Predicting Restaurant Ratings using Machine Learning Algorithms
Dataset link : https://www.kaggle.com/himanshupoddar/zomato-bangalore-restaurants
Report in IEEE Format : https://drive.google.com/file/d/1VLq1Svyedk-prm9M4bHYtJ1wny0OSkua/view?usp=sharing
Nowadays, starting a restaurant project in a given location requires a large investment by investors and effort. To start a new restaurant, you need funding from investors, who look at a lot of things before deciding to fund your restaurant. A few of those criteria are location, menu, rating of similar restaurants, etc. To help restaurant startups in Bangalore, we decided to experiment with the Zomato Bangalore Restaurants database, to see if we could draw conclusions about how location, food type, etc could affect the ratings of a restaurant.
Description of the dataset : The dataset consists of 51717 rows and 17 columns. Column Description : url : Contains the url of the restaurant in the Zomato website. address : Contains the address of the restaurant in Bangalore. name : Contains the name of the restaurant. online_order : Whether online ordering is available in the restaurant or not. book_table : Table book option available or not. rate : Contains the overall rating of the restaurant out of 5. votes : Contains the total number of rating for the restaurant as of the mentioned date. phone : Contains the phone number of the restaurant. location : Contains the neighbourhood in which the restaurant is located. rest_type : Restaurant type. dish_liked : Dishes people liked in the restaurant. cuisines : Food styles, seperated by comma. approx_cost(for two people) : Contains the approximate cost for a meal for two people. reviews_list : List of tuples containing reviews for the restaurant, each tuple consists of two values, rating and review by the customer. menu_item : contains list of menus available in the restaurant. listed_in(type) : type of meal. listed_in(city) : Contains the neighbourhood in which the restaurant is listed.
Data Preprocessing : Our data consisted of quite a few null values. To solve the problem of missing values, we followed the following steps : (i) First we removed all rows containing null values in the ‘cuisines’ column. (ii) For the second step, since the ‘address’, ‘phone’, ‘url’, ‘listed_in(city)’ columns had a lot of null values, we dropped these 4 columns. (iii) The third step was renaming the ‘approx_cost(for two people)’ and ‘listed_in(type)’ columns as ‘average_cost’ and ‘listed_type’
After performing a few visualizations to understand our data better, we split the data into 80% training data and 20% test data.
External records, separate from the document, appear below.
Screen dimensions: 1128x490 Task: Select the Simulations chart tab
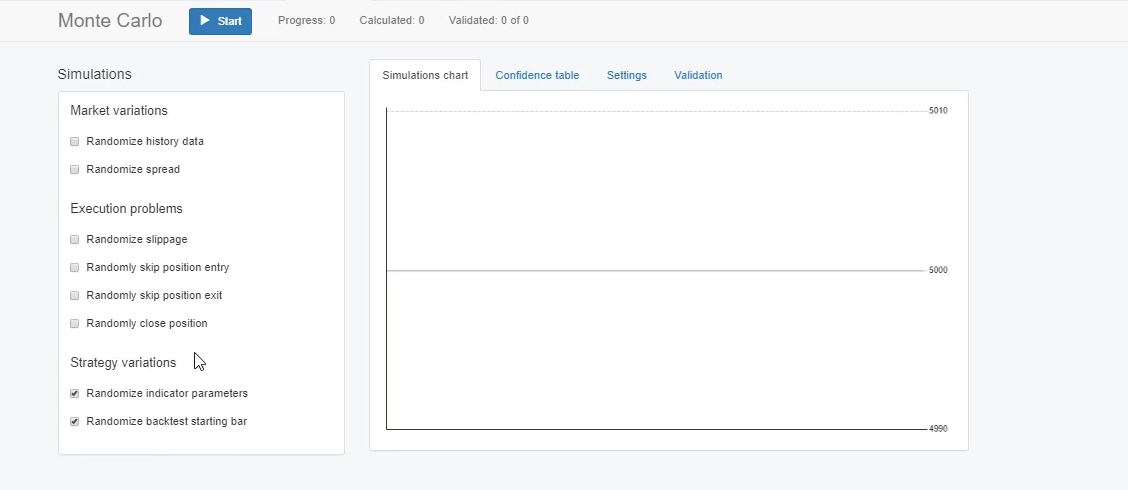pos(425,75)
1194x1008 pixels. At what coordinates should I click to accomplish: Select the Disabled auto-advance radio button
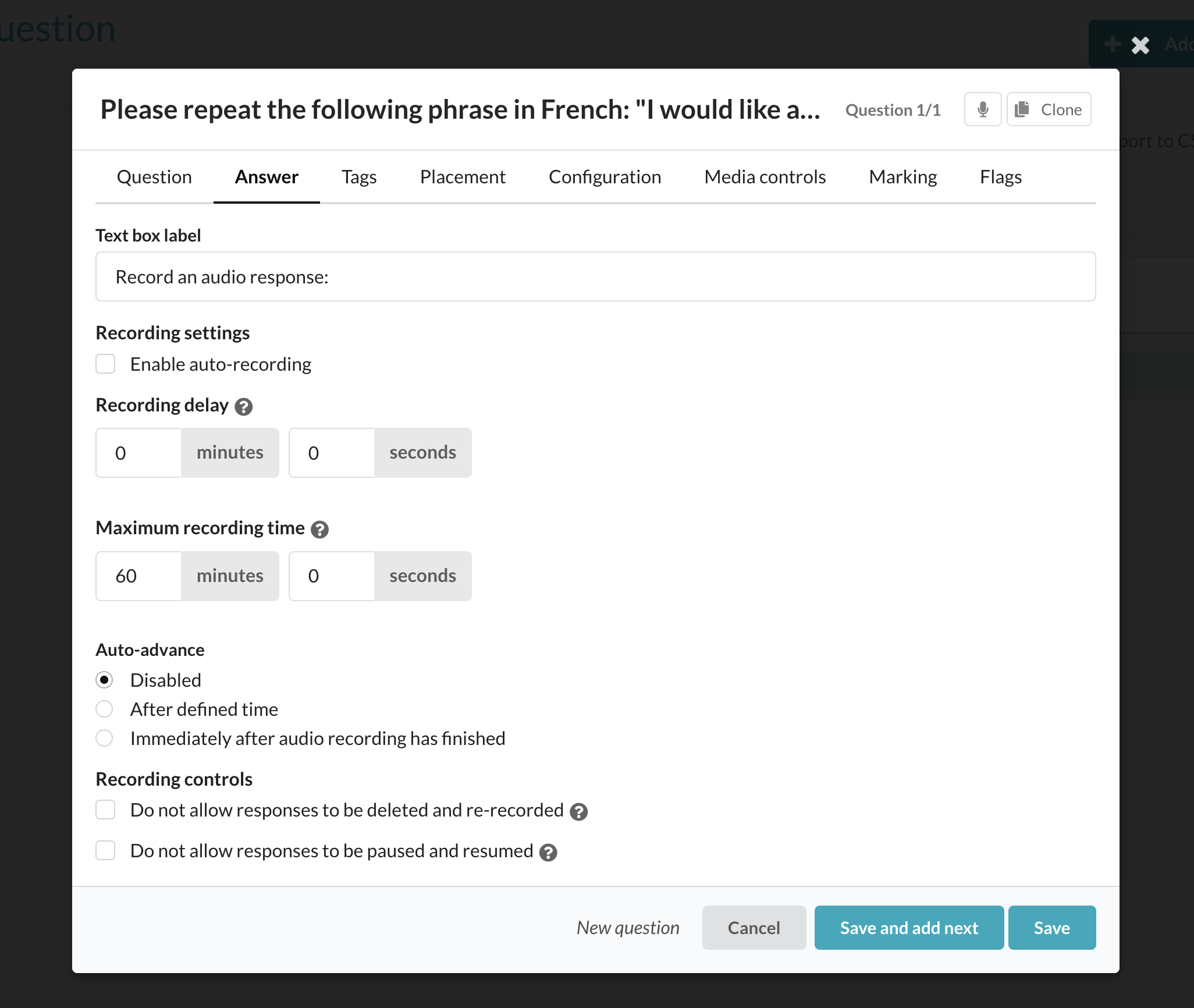pos(104,680)
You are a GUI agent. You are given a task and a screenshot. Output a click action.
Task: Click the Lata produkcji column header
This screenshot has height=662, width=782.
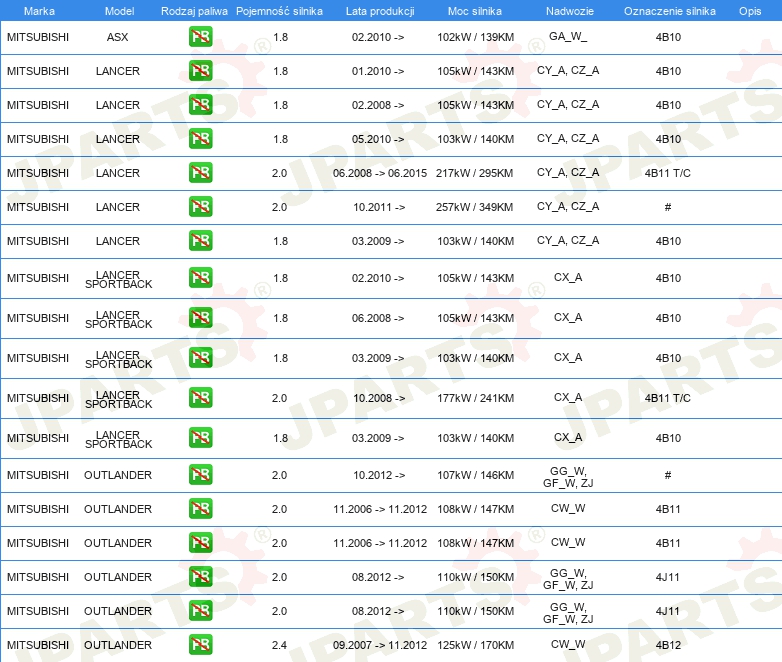tap(379, 10)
Next, we used Machine Learning models to fit the data.
The various regression algorithms used to build the model are : linear regression, random forest regression algorithm, ridge regression, lasso regression, KNN algorithm, Support vector regression (SVR) and Bayesian regression.
Linear regression : Simple linear regression involves only one dependent and one independent variable. It can be represented as :
Y = a + bX (1)
where X is the independent variable and Y is the dependent variable. b represents the slope of the line and a is the intercept.
Random forest regression : The random forest regression algorithm combines the decisions and forms a sequence of base models. The model is formulated as follows :
g(x)=f0(x)+f1(x)+f2(x)+... (2)
where g is the sum of the base models fi.
Ridge Regression : Ridge regression is a variation of linear regression. It is used to solve multicollinearity in multiple regression. The equation for ridge regression is written as :
Y = XB + e (3)
where, Y is the dependent variable, X is the independent variable, B represents the regression coefficients to be estimated and e represents the errors.
Lasso Regression : It is a variation of linear regression that involves shrinkage.
KNN Regression : A simple implementation of KNN regression is to calculate the average numerical target of the K nearest neighbours.
Support Vector Regression(SVR) : SVR is similar to support vector machines with insignificant variance. Eventually, the error is reduced by individualizing the margin.
Bayesian Regression : Another variation of linear regression which uses probability rather than point estimates. The model is constructed as follows :
P(β|y, X) = P(y|β, X) * P(β|X)/P(y|X) (4)
After modelling the data, we found that Random Forest regressor fit the best. But to increase the regression score, we used one hot encoding and got a regression score of 93.22.